---------- Excerpted text

Stefan Liebler April 27, 2016, 8:14 a.m. UTC | #2
On 04/26/2016 03:35 PM, Adhemerval Zanella wrote:
>
>
> On 26/04/2016 09:07, Stefan Liebler wrote:
>> On s390, the memcpy, memcmp, memset functions are IFUNC symbols,
>> which are created with s390_libc_ifunc-macro.
>> This macro creates a __GI_ symbol which is set to the
>> ifunced symbol. Thus calls within libc.so to e.g. memcpy
>> result in a call to *ABS*+0x954c0@plt stub and afterwards
>> to the resolved memcpy-ifunc-variant.
>>
>> This patch sets the __GI_ symbol to the default-ifunc-variant
>> to avoid the plt call. The __GI_ symbols are now created at the
>> default variant of ifunced function.
>
> Is the internal ifunc plt usage leading to a failure in s390/s390x
> (as for powerpc32 and i686) or is it an optimization fix?

No it does not lead to a failure on s390.
It is an optimization to avoid the extra call to the plt-stub if called 
within libc.so.
  
Adhemerval Zanella May 4, 2016, 3:22 p.m. UTC | #3
On 27/04/2016 05:14, Stefan Liebler wrote:
> On 04/26/2016 03:35 PM, Adhemerval Zanella wrote:
>>
>>
>> On 26/04/2016 09:07, Stefan Liebler wrote:
>>> On s390, the memcpy, memcmp, memset functions are IFUNC symbols,
>>> which are created with s390_libc_ifunc-macro.
>>> This macro creates a __GI_ symbol which is set to the
>>> ifunced symbol. Thus calls within libc.so to e.g. memcpy
>>> result in a call to *ABS*+0x954c0@plt stub and afterwards
>>> to the resolved memcpy-ifunc-variant.
>>>
>>> This patch sets the __GI_ symbol to the default-ifunc-variant
>>> to avoid the plt call. The __GI_ symbols are now created at the
>>> default variant of ifunced function.
>>
>> Is the internal ifunc plt usage leading to a failure in s390/s390x
>> (as for powerpc32 and i686) or is it an optimization fix?
> 
> No it does not lead to a failure on s390.
> It is an optimization to avoid the extra call to the plt-stub if called within libc.so.
> 

Right because on 19c4bec0f43599eecc2f32de96ae179cd7d64053 I did the
exact opposite because for POWER it shows that the gains of using
optimized version over default one shows a good improvement in
algorithms that use these symbol internally (like regex).

It might be the case where the default s390 version is good enough
and shows no performance difference.
  
Stefan Liebler May 11, 2016, 1:40 p.m. UTC | #4
On 05/04/2016 05:22 PM, Adhemerval Zanella wrote:
>
>
> On 27/04/2016 05:14, Stefan Liebler wrote:
>> On 04/26/2016 03:35 PM, Adhemerval Zanella wrote:
>>>
>>>
>>> On 26/04/2016 09:07, Stefan Liebler wrote:
>>>> On s390, the memcpy, memcmp, memset functions are IFUNC symbols,
>>>> which are created with s390_libc_ifunc-macro.
>>>> This macro creates a __GI_ symbol which is set to the
>>>> ifunced symbol. Thus calls within libc.so to e.g. memcpy
>>>> result in a call to *ABS*+0x954c0@plt stub and afterwards
>>>> to the resolved memcpy-ifunc-variant.
>>>>
>>>> This patch sets the __GI_ symbol to the default-ifunc-variant
>>>> to avoid the plt call. The __GI_ symbols are now created at the
>>>> default variant of ifunced function.

--------------------
---------- Data provided

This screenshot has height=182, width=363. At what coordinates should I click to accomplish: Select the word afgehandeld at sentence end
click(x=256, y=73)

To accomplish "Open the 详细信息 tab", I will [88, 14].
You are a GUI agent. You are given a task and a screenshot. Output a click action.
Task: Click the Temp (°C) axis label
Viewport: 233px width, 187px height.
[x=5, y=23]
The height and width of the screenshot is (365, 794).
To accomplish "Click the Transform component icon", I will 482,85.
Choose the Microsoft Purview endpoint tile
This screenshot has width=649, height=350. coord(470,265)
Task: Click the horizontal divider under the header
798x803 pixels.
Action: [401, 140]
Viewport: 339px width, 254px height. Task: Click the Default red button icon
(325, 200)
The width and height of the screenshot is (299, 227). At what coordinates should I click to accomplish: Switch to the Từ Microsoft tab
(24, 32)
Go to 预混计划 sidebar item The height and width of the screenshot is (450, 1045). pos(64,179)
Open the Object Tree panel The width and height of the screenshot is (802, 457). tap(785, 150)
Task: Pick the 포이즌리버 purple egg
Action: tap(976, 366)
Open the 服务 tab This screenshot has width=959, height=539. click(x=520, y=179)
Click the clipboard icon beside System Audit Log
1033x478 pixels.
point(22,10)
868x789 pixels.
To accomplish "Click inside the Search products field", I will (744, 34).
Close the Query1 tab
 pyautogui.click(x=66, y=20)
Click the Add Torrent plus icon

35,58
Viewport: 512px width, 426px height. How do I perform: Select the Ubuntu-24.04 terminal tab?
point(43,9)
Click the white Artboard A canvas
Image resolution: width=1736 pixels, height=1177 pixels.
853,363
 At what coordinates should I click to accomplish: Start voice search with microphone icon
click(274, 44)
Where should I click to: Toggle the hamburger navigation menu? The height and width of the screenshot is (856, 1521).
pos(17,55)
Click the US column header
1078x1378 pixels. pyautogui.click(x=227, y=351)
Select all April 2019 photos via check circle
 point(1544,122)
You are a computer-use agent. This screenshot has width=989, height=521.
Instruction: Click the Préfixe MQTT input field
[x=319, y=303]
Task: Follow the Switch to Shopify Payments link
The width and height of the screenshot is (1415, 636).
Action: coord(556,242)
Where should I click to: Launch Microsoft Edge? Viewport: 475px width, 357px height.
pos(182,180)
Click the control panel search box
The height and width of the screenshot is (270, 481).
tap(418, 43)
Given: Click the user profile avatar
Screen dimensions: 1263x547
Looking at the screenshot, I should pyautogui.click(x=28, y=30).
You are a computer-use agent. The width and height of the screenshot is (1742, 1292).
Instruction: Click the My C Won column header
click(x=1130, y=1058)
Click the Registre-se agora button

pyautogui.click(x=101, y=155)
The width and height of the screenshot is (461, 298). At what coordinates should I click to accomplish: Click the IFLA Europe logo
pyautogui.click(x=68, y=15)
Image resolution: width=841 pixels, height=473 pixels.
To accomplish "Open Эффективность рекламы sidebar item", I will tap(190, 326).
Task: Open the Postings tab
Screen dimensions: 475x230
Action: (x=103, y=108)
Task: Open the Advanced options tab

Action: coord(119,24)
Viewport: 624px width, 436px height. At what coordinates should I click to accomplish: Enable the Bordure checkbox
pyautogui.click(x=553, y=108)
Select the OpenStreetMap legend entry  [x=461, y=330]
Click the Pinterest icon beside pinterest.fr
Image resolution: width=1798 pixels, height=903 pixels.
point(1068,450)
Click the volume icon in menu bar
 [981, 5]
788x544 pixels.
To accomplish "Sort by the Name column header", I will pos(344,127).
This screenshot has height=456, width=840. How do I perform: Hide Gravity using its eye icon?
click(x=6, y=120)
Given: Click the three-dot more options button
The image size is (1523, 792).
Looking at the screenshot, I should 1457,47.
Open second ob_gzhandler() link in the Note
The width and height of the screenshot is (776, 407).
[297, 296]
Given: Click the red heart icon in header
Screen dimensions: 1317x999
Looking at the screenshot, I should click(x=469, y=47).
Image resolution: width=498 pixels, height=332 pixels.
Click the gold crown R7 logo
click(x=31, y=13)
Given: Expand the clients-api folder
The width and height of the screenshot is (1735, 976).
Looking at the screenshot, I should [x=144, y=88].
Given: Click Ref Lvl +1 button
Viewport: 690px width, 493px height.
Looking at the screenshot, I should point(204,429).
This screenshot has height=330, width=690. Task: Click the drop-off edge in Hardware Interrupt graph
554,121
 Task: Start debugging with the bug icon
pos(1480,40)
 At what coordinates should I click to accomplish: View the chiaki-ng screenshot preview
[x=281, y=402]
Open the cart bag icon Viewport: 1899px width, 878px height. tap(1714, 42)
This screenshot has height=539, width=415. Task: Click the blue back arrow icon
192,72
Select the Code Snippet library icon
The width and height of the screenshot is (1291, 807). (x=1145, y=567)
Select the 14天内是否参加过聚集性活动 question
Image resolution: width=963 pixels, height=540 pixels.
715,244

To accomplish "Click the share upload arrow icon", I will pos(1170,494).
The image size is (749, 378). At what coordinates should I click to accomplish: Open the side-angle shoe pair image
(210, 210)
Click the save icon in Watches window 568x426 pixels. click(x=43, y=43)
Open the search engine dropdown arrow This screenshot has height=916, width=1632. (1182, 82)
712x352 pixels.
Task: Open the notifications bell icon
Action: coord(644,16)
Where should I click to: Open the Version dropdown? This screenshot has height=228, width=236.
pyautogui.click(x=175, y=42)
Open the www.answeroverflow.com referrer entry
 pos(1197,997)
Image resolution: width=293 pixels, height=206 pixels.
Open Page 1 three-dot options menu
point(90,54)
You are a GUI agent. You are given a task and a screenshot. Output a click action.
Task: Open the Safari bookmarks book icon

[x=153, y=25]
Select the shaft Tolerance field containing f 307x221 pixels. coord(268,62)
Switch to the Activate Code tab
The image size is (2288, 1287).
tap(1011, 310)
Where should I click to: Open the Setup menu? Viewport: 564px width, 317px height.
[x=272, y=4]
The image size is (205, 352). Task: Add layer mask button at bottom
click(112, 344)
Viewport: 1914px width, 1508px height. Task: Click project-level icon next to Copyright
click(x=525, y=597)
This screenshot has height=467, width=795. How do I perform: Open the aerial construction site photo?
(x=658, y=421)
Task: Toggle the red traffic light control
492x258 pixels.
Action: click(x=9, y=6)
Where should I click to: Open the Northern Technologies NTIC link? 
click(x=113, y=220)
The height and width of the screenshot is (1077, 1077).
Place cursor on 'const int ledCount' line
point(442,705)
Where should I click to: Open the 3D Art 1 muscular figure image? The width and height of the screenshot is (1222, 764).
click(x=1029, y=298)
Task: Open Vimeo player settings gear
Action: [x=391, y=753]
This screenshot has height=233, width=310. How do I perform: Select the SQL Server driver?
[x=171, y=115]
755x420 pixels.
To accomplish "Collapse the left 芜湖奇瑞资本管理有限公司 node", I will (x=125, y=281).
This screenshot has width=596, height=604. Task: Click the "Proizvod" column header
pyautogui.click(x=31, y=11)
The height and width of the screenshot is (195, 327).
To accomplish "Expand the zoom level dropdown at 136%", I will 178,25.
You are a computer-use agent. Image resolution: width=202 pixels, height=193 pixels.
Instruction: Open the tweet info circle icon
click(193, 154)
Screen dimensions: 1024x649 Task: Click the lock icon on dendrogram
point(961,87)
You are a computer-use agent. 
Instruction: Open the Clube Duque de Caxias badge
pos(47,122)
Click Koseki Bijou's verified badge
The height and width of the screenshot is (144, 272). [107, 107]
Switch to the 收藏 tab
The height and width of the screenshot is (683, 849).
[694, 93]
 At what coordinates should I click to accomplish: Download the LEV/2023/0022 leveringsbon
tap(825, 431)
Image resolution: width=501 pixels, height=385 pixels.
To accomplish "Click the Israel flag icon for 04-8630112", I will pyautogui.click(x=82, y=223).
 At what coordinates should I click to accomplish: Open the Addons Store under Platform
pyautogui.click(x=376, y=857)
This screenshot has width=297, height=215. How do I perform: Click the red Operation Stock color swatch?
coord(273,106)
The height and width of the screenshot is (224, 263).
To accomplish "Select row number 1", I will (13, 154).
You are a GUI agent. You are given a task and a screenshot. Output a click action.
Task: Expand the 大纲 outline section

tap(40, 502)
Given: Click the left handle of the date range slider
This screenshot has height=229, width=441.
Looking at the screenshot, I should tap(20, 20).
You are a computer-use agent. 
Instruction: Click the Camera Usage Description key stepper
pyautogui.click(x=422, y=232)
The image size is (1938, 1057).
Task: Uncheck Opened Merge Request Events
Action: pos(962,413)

--------------------

- _Work to complete_: Reproduce verbatim the passage of the mailing-list thread between "Right because on" and "internally (like regex).", inclusive. The entries come from a source unrelated to the mailing-list thread.

- _Reply_:
Right because on 19c4bec0f43599eecc2f32de96ae179cd7d64053 I did the
exact opposite because for POWER it shows that the gains of using
optimized version over default one shows a good improvement in
algorithms that use these symbol internally (like regex).